Salvini chiama un 4 Novembre “a difesa dei valori occidentali”. Due manifestazioni in aperta contrapposizione

Matteo Salvini, leader della Lega, ministro e vicepremier di questo governo, ha convocato per il 4 novembre a Milano una manifestazione “a difesa dei valori occidentali, dei diritti e della sicurezza” per contrastare le manifestazioni a sostegno della Palestina.

In una intervista al Tempo Salvini ha dichiarato che “visto quello che sta accadendo in Terra Santa, visto quello che sta avvenendo a Bruxelles, visti gli arresti di Milano, la Lega convocherà per sabato 4 novembre, in centro a Milano, una manifestazione nazionale a difesa dei valori e delle libertà occidentali, dei diritti, della sicurezza”.

Esplicita la contrapposizione alle manifestazioni popolari a sostegno dei diritti del popolo palestinese. “Tra tante manifestazioni che inneggiano alla Palestina libera, all’Islam, ad Hamas – afferma Salvini – abbiamo pensato al 4 novembre, giornata non scelta a caso, così come non è stata scelta a caso Milano”.

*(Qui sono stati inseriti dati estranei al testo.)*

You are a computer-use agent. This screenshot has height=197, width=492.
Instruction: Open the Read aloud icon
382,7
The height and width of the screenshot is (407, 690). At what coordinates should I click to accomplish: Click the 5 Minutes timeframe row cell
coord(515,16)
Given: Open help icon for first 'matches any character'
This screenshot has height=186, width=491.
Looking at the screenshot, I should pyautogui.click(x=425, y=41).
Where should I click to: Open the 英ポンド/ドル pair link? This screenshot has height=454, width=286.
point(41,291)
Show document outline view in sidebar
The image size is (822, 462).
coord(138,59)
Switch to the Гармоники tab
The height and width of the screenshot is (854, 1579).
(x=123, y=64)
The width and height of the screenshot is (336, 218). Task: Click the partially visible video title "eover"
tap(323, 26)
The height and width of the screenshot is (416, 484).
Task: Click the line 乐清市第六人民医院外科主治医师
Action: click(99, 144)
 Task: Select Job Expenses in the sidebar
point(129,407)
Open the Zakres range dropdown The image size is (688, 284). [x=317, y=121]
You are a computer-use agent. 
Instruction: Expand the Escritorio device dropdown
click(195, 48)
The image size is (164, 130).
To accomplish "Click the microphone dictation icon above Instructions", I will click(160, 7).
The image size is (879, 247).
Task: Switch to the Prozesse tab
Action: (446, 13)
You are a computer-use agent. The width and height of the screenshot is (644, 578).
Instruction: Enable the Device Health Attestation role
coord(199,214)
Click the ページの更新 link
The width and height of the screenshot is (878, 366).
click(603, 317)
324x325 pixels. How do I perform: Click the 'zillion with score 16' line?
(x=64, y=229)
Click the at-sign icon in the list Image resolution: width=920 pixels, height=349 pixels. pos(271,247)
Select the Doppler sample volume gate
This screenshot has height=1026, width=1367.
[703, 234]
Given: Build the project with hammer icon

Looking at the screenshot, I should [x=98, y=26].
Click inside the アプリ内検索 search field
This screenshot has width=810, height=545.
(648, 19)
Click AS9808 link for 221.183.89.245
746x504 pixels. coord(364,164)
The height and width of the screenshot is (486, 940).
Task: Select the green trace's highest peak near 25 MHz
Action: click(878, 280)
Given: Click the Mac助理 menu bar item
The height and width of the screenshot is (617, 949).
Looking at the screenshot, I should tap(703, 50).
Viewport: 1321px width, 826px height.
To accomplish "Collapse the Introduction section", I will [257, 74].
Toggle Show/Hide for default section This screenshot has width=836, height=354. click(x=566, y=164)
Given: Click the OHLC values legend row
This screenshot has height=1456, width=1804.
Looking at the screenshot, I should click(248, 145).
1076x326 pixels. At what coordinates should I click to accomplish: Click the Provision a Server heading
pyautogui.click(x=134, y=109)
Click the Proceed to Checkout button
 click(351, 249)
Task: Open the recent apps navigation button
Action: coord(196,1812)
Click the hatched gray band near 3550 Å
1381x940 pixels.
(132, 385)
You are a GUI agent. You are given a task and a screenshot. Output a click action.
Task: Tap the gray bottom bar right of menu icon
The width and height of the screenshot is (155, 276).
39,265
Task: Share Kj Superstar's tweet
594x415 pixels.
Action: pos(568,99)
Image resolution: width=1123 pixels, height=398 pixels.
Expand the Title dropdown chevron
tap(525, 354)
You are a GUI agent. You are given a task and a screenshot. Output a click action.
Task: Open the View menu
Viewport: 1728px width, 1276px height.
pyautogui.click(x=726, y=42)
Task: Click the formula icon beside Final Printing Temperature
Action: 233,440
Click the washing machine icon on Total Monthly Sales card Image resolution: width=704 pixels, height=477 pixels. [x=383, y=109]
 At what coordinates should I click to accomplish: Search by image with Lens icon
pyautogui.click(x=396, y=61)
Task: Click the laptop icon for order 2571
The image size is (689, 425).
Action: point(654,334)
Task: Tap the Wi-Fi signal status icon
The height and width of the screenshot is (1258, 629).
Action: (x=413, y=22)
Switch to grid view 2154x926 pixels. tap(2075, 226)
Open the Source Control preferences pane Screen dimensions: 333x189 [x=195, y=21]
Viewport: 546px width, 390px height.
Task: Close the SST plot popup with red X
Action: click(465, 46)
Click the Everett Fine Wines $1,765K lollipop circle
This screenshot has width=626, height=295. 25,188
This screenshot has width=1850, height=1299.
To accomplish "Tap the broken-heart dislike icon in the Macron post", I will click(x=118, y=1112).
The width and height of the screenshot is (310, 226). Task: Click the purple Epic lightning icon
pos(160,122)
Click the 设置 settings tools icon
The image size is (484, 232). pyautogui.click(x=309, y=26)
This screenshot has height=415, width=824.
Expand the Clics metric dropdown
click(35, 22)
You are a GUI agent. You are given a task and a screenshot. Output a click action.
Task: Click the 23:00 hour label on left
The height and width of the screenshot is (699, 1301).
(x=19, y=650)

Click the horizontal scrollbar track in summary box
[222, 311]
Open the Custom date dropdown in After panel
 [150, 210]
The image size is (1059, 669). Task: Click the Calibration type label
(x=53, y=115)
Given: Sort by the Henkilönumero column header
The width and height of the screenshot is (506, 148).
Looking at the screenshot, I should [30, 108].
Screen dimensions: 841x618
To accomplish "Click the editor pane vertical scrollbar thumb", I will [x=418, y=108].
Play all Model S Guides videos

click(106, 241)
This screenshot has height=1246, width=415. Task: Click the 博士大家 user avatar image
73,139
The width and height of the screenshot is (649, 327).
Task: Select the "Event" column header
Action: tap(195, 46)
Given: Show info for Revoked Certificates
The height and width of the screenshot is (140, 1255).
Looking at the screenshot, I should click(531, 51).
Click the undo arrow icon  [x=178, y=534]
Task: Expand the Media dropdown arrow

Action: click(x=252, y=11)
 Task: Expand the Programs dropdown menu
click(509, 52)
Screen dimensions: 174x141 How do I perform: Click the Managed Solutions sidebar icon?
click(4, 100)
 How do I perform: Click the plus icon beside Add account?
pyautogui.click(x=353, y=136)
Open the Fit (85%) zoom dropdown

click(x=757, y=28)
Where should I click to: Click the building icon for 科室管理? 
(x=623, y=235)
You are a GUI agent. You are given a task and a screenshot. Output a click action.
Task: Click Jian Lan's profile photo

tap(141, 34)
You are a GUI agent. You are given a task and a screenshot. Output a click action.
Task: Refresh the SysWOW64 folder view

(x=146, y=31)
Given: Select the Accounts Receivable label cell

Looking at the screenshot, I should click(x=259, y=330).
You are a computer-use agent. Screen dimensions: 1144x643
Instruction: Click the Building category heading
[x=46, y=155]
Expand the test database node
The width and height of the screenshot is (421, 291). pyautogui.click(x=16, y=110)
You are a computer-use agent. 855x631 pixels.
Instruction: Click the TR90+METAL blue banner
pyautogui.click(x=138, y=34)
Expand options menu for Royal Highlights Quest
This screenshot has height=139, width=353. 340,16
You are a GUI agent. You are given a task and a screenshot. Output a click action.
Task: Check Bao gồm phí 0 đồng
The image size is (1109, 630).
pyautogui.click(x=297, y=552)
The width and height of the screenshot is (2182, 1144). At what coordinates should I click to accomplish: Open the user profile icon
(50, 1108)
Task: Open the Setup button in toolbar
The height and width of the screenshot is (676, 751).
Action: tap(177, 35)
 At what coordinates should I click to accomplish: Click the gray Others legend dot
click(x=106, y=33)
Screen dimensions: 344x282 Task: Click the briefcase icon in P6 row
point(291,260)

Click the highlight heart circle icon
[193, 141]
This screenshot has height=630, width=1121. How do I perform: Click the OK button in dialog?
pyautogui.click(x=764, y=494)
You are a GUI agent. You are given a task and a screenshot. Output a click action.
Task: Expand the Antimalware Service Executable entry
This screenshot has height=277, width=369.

Ma per Salvini la crociata anti-islamica è funzionale anche alla caccia agli immigrati e al blocco degli sbarchi in Italia, temi utili per caratterizzare la sua campagna elettorale alle europee. “Se qualcuno inneggia alla jihad, alla guerra santa o agli sgozzamenti, come prevede già il codice penale: lo prendi per i capelli e lo porti in carcere”.

Il fatto che l’attentatore tunisino di Bruxelles fosse sbarcato anni fa a Lampedusa, per Salvini è la dimostrazione che “bisogna avere ancora maggiore accortezza”. “Dobbiamo contrastare gli sbarchi illegali a prescindere – dice il ministro – ma penso anche alla rotta Balcanica, che è meno evocativa giornalisticamente, ma è debordante”.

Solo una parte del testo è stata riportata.